The Trespasser engine contained several features not normally seen in game engines at the time. In 1998, it was one of the first engines to successfully portray outdoor environments full of hundreds of trees. It accomplished this by rendering terrain to an offscreen cache and then only redrawing objects when the player character moves significantly. Computers in 1998 could not render the complex environments it generated. The terrain modeler was created by Mark Langerak, formerly head of development at Sega Europe. In addition, the Trespasser engine featured the first game world to be completely influenced by classical mechanics and was also the first game to use ragdoll physics. One of the most advanced features of the rendering engine was the ability to render objects like trees and rocks as 2D sprites, which, when close enough to Anne, would be replaced by their 3D counterpart. Elements using this technique are known as "impostors". This often led to an ugly "popping" where a low-resolution object suddenly "pops" into 3D.

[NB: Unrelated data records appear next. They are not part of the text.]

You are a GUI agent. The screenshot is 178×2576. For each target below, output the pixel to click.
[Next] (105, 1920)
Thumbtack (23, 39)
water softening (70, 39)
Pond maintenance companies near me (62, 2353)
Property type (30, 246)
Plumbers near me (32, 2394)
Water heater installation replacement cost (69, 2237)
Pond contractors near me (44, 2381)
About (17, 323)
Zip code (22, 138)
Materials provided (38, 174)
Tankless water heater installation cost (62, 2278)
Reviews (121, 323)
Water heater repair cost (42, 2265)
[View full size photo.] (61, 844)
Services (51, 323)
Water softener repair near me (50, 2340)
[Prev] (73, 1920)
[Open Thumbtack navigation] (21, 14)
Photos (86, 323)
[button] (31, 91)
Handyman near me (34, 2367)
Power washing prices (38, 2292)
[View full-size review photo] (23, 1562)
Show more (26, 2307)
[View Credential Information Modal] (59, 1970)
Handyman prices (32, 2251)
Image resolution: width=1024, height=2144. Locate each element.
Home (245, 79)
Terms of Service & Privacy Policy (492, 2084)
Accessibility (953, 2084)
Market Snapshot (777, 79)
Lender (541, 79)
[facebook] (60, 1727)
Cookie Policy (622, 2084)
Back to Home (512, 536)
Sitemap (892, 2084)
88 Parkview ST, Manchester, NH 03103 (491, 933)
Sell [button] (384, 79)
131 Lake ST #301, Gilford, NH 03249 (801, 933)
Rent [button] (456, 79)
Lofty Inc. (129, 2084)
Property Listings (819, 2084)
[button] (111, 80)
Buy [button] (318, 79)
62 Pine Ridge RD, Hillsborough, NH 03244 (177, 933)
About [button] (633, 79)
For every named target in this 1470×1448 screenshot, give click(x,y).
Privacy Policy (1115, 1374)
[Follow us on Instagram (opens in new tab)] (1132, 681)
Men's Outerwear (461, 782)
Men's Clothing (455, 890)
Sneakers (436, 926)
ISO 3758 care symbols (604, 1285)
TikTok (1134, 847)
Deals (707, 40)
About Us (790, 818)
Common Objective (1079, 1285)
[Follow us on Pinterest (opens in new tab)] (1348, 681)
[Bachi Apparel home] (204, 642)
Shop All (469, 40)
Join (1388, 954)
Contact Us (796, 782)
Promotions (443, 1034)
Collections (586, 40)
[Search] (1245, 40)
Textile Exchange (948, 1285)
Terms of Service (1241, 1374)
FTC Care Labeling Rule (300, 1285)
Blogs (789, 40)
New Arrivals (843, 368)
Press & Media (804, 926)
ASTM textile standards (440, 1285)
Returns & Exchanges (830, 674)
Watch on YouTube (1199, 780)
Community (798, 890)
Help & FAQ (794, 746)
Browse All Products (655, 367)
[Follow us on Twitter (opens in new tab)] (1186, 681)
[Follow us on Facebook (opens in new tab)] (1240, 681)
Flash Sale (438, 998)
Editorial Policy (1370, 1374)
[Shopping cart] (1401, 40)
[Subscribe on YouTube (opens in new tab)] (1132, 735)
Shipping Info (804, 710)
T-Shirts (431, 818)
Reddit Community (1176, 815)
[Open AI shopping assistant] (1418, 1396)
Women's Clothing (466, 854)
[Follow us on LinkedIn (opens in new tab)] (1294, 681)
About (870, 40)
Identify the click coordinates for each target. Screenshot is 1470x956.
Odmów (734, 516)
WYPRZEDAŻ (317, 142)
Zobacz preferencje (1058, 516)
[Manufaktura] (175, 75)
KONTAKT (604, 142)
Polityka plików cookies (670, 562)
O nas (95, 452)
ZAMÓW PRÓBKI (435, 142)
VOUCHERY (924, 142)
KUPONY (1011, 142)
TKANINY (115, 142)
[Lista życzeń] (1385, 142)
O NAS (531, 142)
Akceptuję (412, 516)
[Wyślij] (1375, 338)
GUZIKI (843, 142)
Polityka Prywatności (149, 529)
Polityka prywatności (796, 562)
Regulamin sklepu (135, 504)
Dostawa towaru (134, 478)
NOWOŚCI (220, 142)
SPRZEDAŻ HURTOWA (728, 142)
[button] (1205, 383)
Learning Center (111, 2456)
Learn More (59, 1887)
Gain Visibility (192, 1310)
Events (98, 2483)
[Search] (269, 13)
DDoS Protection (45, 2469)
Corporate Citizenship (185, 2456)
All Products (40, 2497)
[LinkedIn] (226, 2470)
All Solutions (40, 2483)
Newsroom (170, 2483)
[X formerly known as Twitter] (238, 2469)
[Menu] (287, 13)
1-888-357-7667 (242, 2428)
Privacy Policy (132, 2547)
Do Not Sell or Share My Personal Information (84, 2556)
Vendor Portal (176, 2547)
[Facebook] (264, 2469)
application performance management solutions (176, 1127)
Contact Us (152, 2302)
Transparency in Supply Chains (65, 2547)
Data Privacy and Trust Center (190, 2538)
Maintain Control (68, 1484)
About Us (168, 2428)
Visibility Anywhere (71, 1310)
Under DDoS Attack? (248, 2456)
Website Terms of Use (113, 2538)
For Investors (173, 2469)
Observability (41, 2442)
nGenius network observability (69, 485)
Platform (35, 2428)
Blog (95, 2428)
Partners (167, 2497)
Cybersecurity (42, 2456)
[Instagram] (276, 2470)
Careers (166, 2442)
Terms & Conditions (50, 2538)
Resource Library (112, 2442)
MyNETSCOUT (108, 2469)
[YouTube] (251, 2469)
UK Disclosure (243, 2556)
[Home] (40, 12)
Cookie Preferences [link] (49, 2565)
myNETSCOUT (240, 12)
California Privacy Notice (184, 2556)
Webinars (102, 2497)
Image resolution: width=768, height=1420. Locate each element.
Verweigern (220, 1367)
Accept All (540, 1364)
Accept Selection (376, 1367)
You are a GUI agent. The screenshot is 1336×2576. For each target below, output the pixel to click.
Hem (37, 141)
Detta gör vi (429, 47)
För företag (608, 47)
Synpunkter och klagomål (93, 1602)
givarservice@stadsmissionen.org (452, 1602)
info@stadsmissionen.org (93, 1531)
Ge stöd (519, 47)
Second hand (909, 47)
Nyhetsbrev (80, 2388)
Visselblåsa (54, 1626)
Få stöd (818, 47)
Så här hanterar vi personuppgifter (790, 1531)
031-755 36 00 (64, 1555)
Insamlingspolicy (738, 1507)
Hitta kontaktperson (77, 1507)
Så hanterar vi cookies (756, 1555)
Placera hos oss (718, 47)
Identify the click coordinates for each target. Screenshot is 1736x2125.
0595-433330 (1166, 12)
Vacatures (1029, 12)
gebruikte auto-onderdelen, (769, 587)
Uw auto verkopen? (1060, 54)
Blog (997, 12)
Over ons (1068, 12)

Trespasser features a robust physics system, but instead of accurate, per-polygon collisions, Trespasser uses a "Box System" where every object in the game acts as if it is encased in an invisible box. Additionally, Trespasser's physics are based on the Penalty Force Method, in which, when two objects collide, rather than stopping movement the two objects push away from one another until they are no longer colliding. In the final release the dinosaurs were disallowed from making jump attacks and entering buildings to avoid interpenetration, a glitch where two objects will collide and then become stuck inside one another.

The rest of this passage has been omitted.